Extrait choisi
——

Dos Passos était soudain aussi grand que le grand homme des lettres américaines, aussi célèbre même que Faulkner, Fitzgerald… Dos Passos était en Espagne pour collaborer au documentaire Terre d’Espagne, un film que le jeune et brillant cinéaste Joris Ivens devait tourner sous les auspices d’écrivains new-yorkais réunis par Archibald MacLeish ; ce documentaire devait permettre de réunir des fonds pour la République espagnole et inciter Roosevelt à lever l’embargo américain sur les armes. En fait, Dos Passos était manipulé : le film devait servir la propagande organisée par Moscou, et lui-même, tombé en défaveur chez les communistes depuis que le Congrès des Écrivains de 1934 avait officiellement abandonné le modernisme pour le réalisme socialiste, devait servir d’appât et attirer un poisson bien plus gros que lui. Hemingway, qui était indifférent aux idées de gauche avant de connaître Martha Gellhorn, fut tout heureux de rendre service… (après la disparition de son ami José Robles), Dos Passos, très inquiet et pensant à l’épouse et aux enfants de José, fit le tour des officiels espagnols. Il ne rencontra qu’onctueux mensonges de bureaucrates ou rebuffades : maintenant qu’ils avaient Hemingway, ils n’avaient même plus besoin d’être polis avec Dos Passos. Ce dernier trouva là la confirmation de ce qu’il pensait déjà : la politique progressiste sans le respect des individus n’est qu’un leurre. Hemingway, dans un article (légèrement voilé) traitant de la disparition de Robles (article paru dans un spinoff de Esquire du nom de « Ken », qui eut une existence brève) parla du « bon cœur plein de naïveté d’un libéral américain typique ». Lettré, perdant ses cheveux, dégingandé, optimiste, trop confiant dans la bonne volonté des autres : Dos Passos était le genre d’homme à exciter le sadisme d’Hemingway. « Blanc comme le dessous d'une sole qui n'a pas été vendue, à 11h, avant que le marché au poisson ne ferme » : selon Stephen Koch, c'est ainsi que Hemingway décrit son vieux copain. Il semble que Hemingway éprouvait le besoin de détruire de temps en temps un mariage ou une amitié. À Madrid, il fit les deux.

——

Informations affichées
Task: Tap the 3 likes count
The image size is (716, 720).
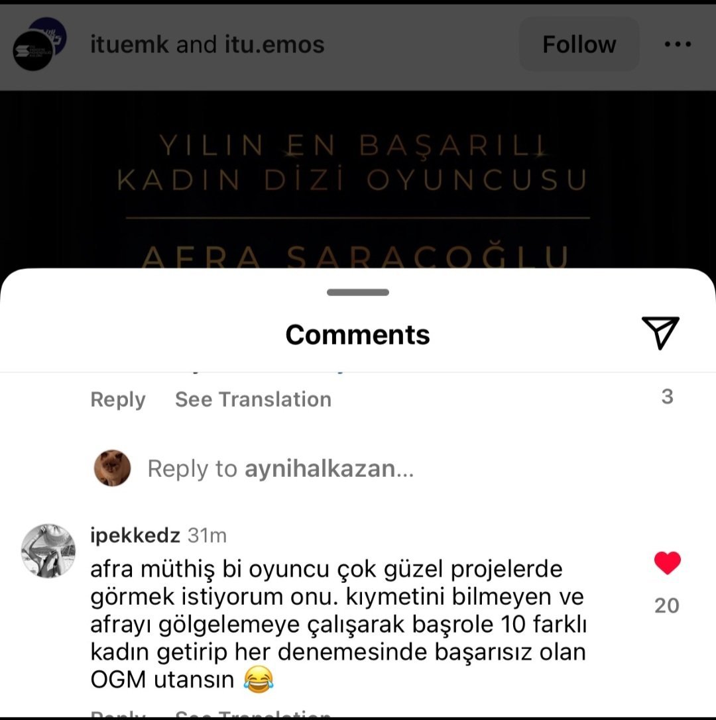Action: pos(668,397)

——

But de l'exercice
Reprenez le texte sur Dos Passos et Hemingway à Madrid et poursuivez-le à partir de sa dernière phrase.

Réponse à l'exercice
Selon Stephen Koch (dans son livre The Breaking Point), Hemingway et Martha Gellhorn reçoivent froidement Dos Passos quand il arrive, les mains vides, dans leur suite bien approvisionnée de l'hôtel Florida[10] ; ils trouvent que Dos Passos, qui pose des questions dans toute la ville à propos de José Robles, est ridicule. « Si c'est la disparition de ton idiot de prof qui te tracasse, arrête d'y penser » lui assène Hemingway. « Des gens disparaissent tous les jours. ». On était en guerre, il y a un code de bonne conduite à respecter pendant une guerre, et Dos Passos ne respectait pas les règles. « Dos n'avait pas sa place dans une guerre », proclamait Hemingway, « parce que ce n'était pas un chasseur ». Et Stephen Koch paraphrase les observations de Josephine Herbst dans son livre Journal d'Espagne : « Dos ne sait pas se comporter dans la nature. Il arrive sans nourriture. Il n'a rien dans les tripes. Il ne comprend rien à la guerre. » Et quand Dos Passos dit à Hemingway : « La question que je me pose sans arrêt, c'est : pourquoi se battre pour la liberté, si en même temps on détruit la liberté individuelle ? », Hemingway lui réplique : « Merde pour la liberté individuelle. Tu es avec nous ou contre nous ? ».

Hemingway n'adhéra jamais au dogme des communistes, mais il admirait leur fermeté, alors qu'il regardait la ferveur révolutionnaire des anarchistes comme une plaisanterie[11]. Mais si le hasard l'avait mis dans le camp des nationalistes, il aurait admiré la dureté inflexible des lieutenants de Franco.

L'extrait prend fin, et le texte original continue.